We have a more immediate sense of what physical bravery and cowardice are. In fact, when we speak of bravery and cowardice, the physical variety is almost always what we’re talking about. It’s whether or not you can charge an enemy position while you’re be fired at. It’s whether you’re immobilized by the fear of death.

Moral cowardice is more complex. A moral coward is someone who lacks the courage to tell the truth, to accept responsibility, to demand accountability, to do what’s right when it’s not the easy thing to do, to clean up his or her own messes. Perhaps we could say that moral bravery is having both the courage of your convictions as well as the courage of your misdeeds.

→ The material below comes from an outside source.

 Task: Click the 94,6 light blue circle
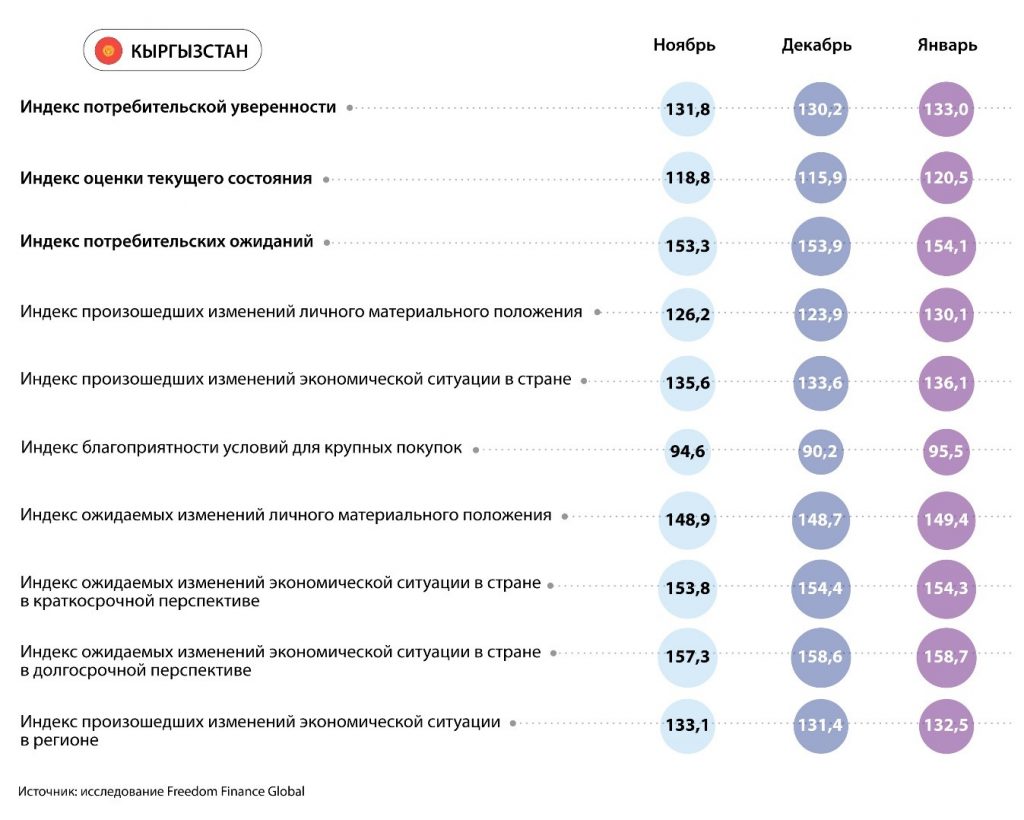coord(687,451)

As I’ve been saying here for the last couple days, the issue isn’t that Bush ducked service in Vietnam. It’s that he tries to smear other people’s meritorious service without taking responsibility for what he’s doing. He gets other people to do his dirty work for him. Again, that image of McCain calling him on his shameless antics and his look of fear, his look of feeling trapped.

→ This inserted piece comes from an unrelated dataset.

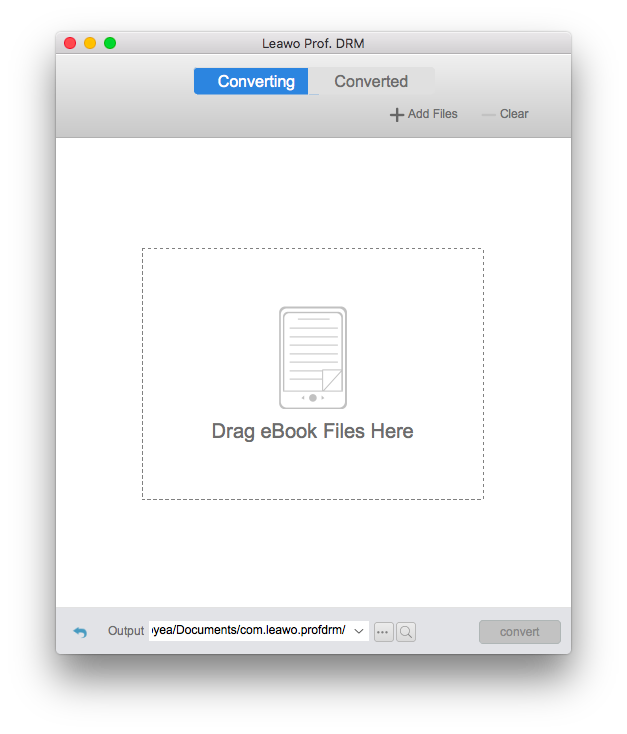
Task: Click the eBook reader icon in the drop zone
Action: (x=313, y=357)
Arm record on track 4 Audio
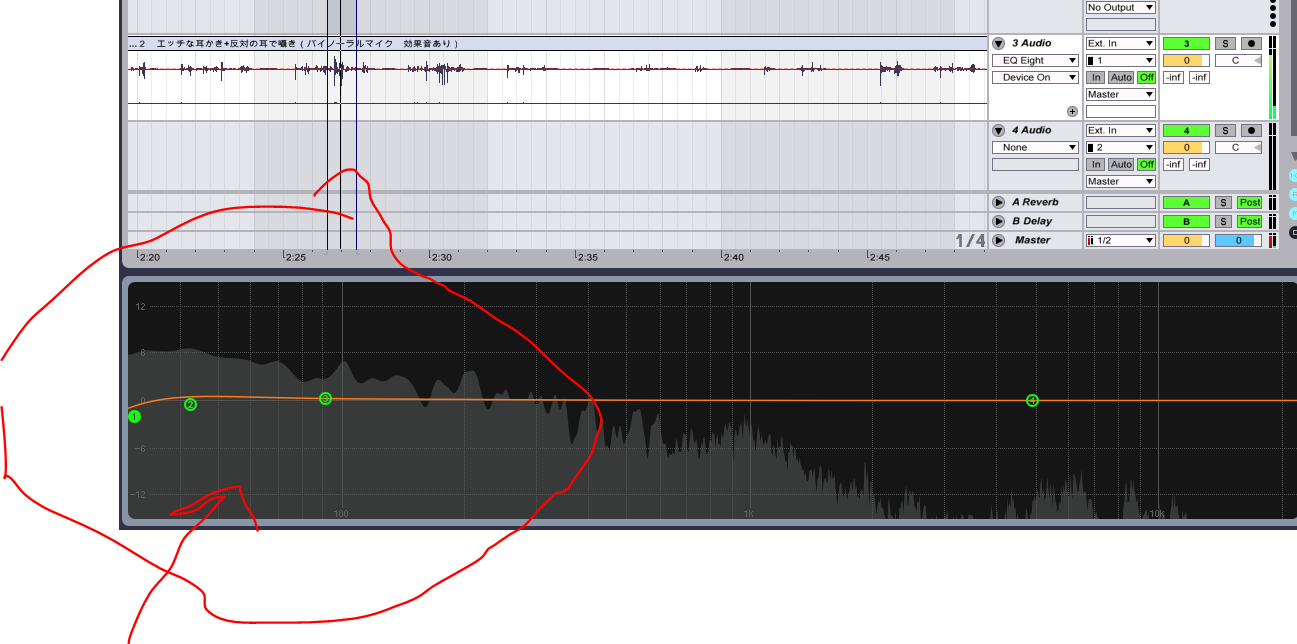 click(x=1250, y=131)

The key for the Kerry campaign to make is that the president’s moral cowardice is why we’re now bogged down in Iraq. It’s a key reason why almost a thousand Americans have died there. President Bush has set the tone for this administration and his moral cowardice permeates it.

There’s more, and it’s all really, really good. It gets right to the heart of what bothers me about Bush, and about the latest Swift boat shenanigans by Rove and Co.

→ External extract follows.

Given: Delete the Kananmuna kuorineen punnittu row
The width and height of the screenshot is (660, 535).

Janus/Onan made a comment the other day that I was getting kind of out of control with the Bush-hater stuff lately. To the extent you feel the same way, apologies for the zealotry. But the man really does have no business whatsoever being president of the United States, and this piece does a great job of explaining why.

Krugman on Bush’s Rambo Impression

Tuesday, August 24th, 2004

If you’re one of those who doesn’t like Paul Krugman, you won’t like his latest column. He indulges in a nice little type-M argument (i.e., he attributes impure motives to Bush, and attacks those motives rather than confining himself to attacking the outcome of Bush’s actions).

But this isn’t science, or a courtroom, or an Olympic judging panel, where objectivity is supposed to be sacrosanct. This is an opinion column, and it’s the columnist’s job to tell a compelling story about the world as he sees it; you can take that story or leave it, as you see fit.

From where I sit, Krugman hits it pretty close: The Rambo coalition.

Susan Sets the Media Straight

Monday, August 23rd, 2004

Susan of Suburban Guerrilla does a good job expressing the sense of outrage that’s been growing in me lately at the way some of the mainstream media have been willing to accept the Bush crowd’s argument that the Swifties’ ad and the MoveOn response are the same sort of thing: A letter to the media.

Anyway, because you’re all so rusty with this principled-and-hardworking-journalist thing, there’s a point I’d like to make: You can’t really compare the Swift Boat Veterans ads with those MoveOn.org ads. Can you guess why?

It’s because the content of the Moveon.org ads is what we call “factual” and the Swift Boat Veterans ads are what we call “lies.” See the difference?

Senator Ted Kennedy: Suspected Terrorist

Friday, August 20th, 2004

Maybe now, people will start taking the the issues of TSA “secret lists” seriously: Ted Kennedy (the senator) has repeatedly been delayed in getting on flights because T. Kennedy (the suspected terrorist) has a similar name. The only reason he was ever able to get on the planes is because Airline supervisors recognized him, and the only reason he was ultimately able to get off the list was because Tom Ridge stepped in and personally took care of the matter. As Kennedy puts it: “How are [ordinary citizens] going to be able to get to be treated fairly and not have their rights abused?

Amazingly, Kennedy is not the only congressman to have this problem.